BRIEF — Copy the entries out again in full.

DATA LISTING —
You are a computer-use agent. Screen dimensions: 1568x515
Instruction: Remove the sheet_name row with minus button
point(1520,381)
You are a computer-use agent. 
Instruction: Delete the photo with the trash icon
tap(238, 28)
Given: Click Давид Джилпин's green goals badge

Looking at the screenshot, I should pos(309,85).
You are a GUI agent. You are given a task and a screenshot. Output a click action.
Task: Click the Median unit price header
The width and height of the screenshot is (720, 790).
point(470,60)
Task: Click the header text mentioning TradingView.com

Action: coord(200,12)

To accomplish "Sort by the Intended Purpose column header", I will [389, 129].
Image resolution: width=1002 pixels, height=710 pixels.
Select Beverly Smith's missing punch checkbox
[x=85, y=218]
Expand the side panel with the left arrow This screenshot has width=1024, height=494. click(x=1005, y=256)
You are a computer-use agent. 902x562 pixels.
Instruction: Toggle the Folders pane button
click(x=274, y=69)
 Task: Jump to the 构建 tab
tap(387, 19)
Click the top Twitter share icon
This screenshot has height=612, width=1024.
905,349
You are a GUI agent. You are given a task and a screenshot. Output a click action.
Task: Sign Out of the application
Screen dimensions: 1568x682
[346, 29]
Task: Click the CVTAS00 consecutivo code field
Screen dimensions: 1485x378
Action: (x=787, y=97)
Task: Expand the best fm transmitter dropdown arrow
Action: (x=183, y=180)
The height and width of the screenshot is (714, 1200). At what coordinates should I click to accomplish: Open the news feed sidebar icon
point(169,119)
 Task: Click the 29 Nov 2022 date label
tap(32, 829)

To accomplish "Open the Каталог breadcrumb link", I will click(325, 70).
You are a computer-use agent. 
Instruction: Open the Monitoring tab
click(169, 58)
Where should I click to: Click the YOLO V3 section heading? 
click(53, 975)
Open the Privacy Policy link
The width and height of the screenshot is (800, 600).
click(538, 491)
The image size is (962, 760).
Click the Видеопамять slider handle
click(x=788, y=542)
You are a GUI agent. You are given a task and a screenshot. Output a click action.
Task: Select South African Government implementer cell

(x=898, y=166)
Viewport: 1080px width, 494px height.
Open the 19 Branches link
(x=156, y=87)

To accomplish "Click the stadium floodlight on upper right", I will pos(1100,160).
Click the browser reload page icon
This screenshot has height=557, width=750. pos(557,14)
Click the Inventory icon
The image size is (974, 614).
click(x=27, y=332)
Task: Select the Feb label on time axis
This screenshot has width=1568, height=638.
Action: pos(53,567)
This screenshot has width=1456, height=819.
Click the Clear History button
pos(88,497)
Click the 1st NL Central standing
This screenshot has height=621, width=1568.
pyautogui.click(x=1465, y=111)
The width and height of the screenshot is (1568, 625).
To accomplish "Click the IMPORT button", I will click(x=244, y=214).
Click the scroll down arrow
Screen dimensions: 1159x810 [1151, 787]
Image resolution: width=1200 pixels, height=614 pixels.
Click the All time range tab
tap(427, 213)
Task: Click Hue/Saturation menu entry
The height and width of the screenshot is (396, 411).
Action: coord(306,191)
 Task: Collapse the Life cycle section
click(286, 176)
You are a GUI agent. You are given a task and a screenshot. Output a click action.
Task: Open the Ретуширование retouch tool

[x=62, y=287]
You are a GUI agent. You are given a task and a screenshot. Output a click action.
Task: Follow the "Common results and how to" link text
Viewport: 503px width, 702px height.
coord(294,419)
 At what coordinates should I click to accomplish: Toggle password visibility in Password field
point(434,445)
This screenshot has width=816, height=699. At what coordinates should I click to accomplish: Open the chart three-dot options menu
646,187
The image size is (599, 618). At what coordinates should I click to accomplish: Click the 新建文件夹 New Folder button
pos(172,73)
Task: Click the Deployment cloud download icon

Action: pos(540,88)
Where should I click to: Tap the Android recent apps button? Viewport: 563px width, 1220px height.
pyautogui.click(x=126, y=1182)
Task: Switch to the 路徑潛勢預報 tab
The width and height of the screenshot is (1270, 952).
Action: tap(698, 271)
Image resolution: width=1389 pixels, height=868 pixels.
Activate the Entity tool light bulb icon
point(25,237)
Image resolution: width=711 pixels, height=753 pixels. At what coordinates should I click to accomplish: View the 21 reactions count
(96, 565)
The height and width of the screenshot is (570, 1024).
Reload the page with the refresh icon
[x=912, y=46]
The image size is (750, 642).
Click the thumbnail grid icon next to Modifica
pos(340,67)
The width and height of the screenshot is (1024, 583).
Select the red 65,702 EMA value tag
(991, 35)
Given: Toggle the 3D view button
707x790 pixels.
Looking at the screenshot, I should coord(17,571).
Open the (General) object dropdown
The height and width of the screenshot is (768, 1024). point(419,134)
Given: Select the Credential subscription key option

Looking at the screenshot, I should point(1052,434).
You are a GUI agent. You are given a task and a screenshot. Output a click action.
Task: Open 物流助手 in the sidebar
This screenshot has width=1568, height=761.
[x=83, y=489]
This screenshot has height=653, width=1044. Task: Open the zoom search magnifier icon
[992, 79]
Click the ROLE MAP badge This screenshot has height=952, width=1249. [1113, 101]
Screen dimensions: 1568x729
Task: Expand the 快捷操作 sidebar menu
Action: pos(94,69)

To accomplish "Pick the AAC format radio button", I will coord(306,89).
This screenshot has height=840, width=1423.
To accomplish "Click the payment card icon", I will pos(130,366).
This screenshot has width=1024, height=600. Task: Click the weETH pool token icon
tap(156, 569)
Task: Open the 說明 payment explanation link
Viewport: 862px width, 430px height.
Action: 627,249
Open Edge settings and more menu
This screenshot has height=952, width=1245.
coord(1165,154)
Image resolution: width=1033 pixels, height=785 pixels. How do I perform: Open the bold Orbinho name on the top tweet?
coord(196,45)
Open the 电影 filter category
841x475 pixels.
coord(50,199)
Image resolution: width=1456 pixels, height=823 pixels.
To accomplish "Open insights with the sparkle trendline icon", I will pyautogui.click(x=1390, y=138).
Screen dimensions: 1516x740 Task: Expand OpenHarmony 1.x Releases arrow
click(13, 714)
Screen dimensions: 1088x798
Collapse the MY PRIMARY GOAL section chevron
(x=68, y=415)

SOLUTION TO THE PROBLEM —
You are a computer-use agent. Screen dimensions: 1568x515
Instruction: Remove the sheet_name row with minus button
point(1520,381)
You are a computer-use agent. 
Instruction: Delete the photo with the trash icon
tap(238, 28)
Given: Click Давид Джилпин's green goals badge

Looking at the screenshot, I should pos(309,85).
You are a GUI agent. You are given a task and a screenshot. Output a click action.
Task: Click the Median unit price header
The width and height of the screenshot is (720, 790).
point(470,60)
Task: Click the header text mentioning TradingView.com

Action: coord(200,12)

To accomplish "Sort by the Intended Purpose column header", I will [389, 129].
Image resolution: width=1002 pixels, height=710 pixels.
Select Beverly Smith's missing punch checkbox
[x=85, y=218]
Expand the side panel with the left arrow This screenshot has width=1024, height=494. click(x=1005, y=256)
You are a computer-use agent. 902x562 pixels.
Instruction: Toggle the Folders pane button
click(x=274, y=69)
 Task: Jump to the 构建 tab
tap(387, 19)
Click the top Twitter share icon
This screenshot has height=612, width=1024.
905,349
You are a GUI agent. You are given a task and a screenshot. Output a click action.
Task: Sign Out of the application
Screen dimensions: 1568x682
[346, 29]
Task: Click the CVTAS00 consecutivo code field
Screen dimensions: 1485x378
Action: (x=787, y=97)
Task: Expand the best fm transmitter dropdown arrow
Action: (x=183, y=180)
The height and width of the screenshot is (714, 1200). At what coordinates should I click to accomplish: Open the news feed sidebar icon
point(169,119)
 Task: Click the 29 Nov 2022 date label
tap(32, 829)

To accomplish "Open the Каталог breadcrumb link", I will click(325, 70).
You are a computer-use agent. 
Instruction: Open the Monitoring tab
click(169, 58)
Where should I click to: Click the YOLO V3 section heading? 
click(53, 975)
Open the Privacy Policy link
The width and height of the screenshot is (800, 600).
click(538, 491)
The image size is (962, 760).
Click the Видеопамять slider handle
click(x=788, y=542)
You are a GUI agent. You are given a task and a screenshot. Output a click action.
Task: Select South African Government implementer cell

(x=898, y=166)
Viewport: 1080px width, 494px height.
Open the 19 Branches link
(x=156, y=87)

To accomplish "Click the stadium floodlight on upper right", I will pos(1100,160).
Click the browser reload page icon
This screenshot has height=557, width=750. pos(557,14)
Click the Inventory icon
The image size is (974, 614).
click(x=27, y=332)
Task: Select the Feb label on time axis
This screenshot has width=1568, height=638.
Action: pos(53,567)
This screenshot has width=1456, height=819.
Click the Clear History button
pos(88,497)
Click the 1st NL Central standing
This screenshot has height=621, width=1568.
pyautogui.click(x=1465, y=111)
The width and height of the screenshot is (1568, 625).
To accomplish "Click the IMPORT button", I will click(x=244, y=214).
Click the scroll down arrow
Screen dimensions: 1159x810 [1151, 787]
Image resolution: width=1200 pixels, height=614 pixels.
Click the All time range tab
tap(427, 213)
Task: Click Hue/Saturation menu entry
The height and width of the screenshot is (396, 411).
Action: coord(306,191)
 Task: Collapse the Life cycle section
click(286, 176)
You are a GUI agent. You are given a task and a screenshot. Output a click action.
Task: Open the Ретуширование retouch tool

[x=62, y=287]
You are a GUI agent. You are given a task and a screenshot. Output a click action.
Task: Follow the "Common results and how to" link text
Viewport: 503px width, 702px height.
coord(294,419)
 At what coordinates should I click to accomplish: Toggle password visibility in Password field
point(434,445)
This screenshot has width=816, height=699. At what coordinates should I click to accomplish: Open the chart three-dot options menu
646,187
The image size is (599, 618). At what coordinates should I click to accomplish: Click the 新建文件夹 New Folder button
pos(172,73)
Task: Click the Deployment cloud download icon

Action: pos(540,88)
Where should I click to: Tap the Android recent apps button? Viewport: 563px width, 1220px height.
pyautogui.click(x=126, y=1182)
Task: Switch to the 路徑潛勢預報 tab
The width and height of the screenshot is (1270, 952).
Action: tap(698, 271)
Image resolution: width=1389 pixels, height=868 pixels.
Activate the Entity tool light bulb icon
point(25,237)
Image resolution: width=711 pixels, height=753 pixels. At what coordinates should I click to accomplish: View the 21 reactions count
(96, 565)
The height and width of the screenshot is (570, 1024).
Reload the page with the refresh icon
[x=912, y=46]
The image size is (750, 642).
Click the thumbnail grid icon next to Modifica
pos(340,67)
The width and height of the screenshot is (1024, 583).
Select the red 65,702 EMA value tag
(991, 35)
Given: Toggle the 3D view button
707x790 pixels.
Looking at the screenshot, I should coord(17,571).
Open the (General) object dropdown
The height and width of the screenshot is (768, 1024). point(419,134)
Given: Select the Credential subscription key option

Looking at the screenshot, I should point(1052,434).
You are a GUI agent. You are given a task and a screenshot. Output a click action.
Task: Open 物流助手 in the sidebar
This screenshot has width=1568, height=761.
[x=83, y=489]
This screenshot has height=653, width=1044. Task: Open the zoom search magnifier icon
[992, 79]
Click the ROLE MAP badge This screenshot has height=952, width=1249. [1113, 101]
Screen dimensions: 1568x729
Task: Expand the 快捷操作 sidebar menu
Action: pos(94,69)

To accomplish "Pick the AAC format radio button", I will coord(306,89).
This screenshot has height=840, width=1423.
To accomplish "Click the payment card icon", I will pos(130,366).
This screenshot has width=1024, height=600. Task: Click the weETH pool token icon
tap(156, 569)
Task: Open the 說明 payment explanation link
Viewport: 862px width, 430px height.
Action: 627,249
Open Edge settings and more menu
This screenshot has height=952, width=1245.
coord(1165,154)
Image resolution: width=1033 pixels, height=785 pixels. How do I perform: Open the bold Orbinho name on the top tweet?
coord(196,45)
Open the 电影 filter category
841x475 pixels.
coord(50,199)
Image resolution: width=1456 pixels, height=823 pixels.
To accomplish "Open insights with the sparkle trendline icon", I will pyautogui.click(x=1390, y=138).
Screen dimensions: 1516x740 Task: Expand OpenHarmony 1.x Releases arrow
click(13, 714)
Screen dimensions: 1088x798
Collapse the MY PRIMARY GOAL section chevron
(x=68, y=415)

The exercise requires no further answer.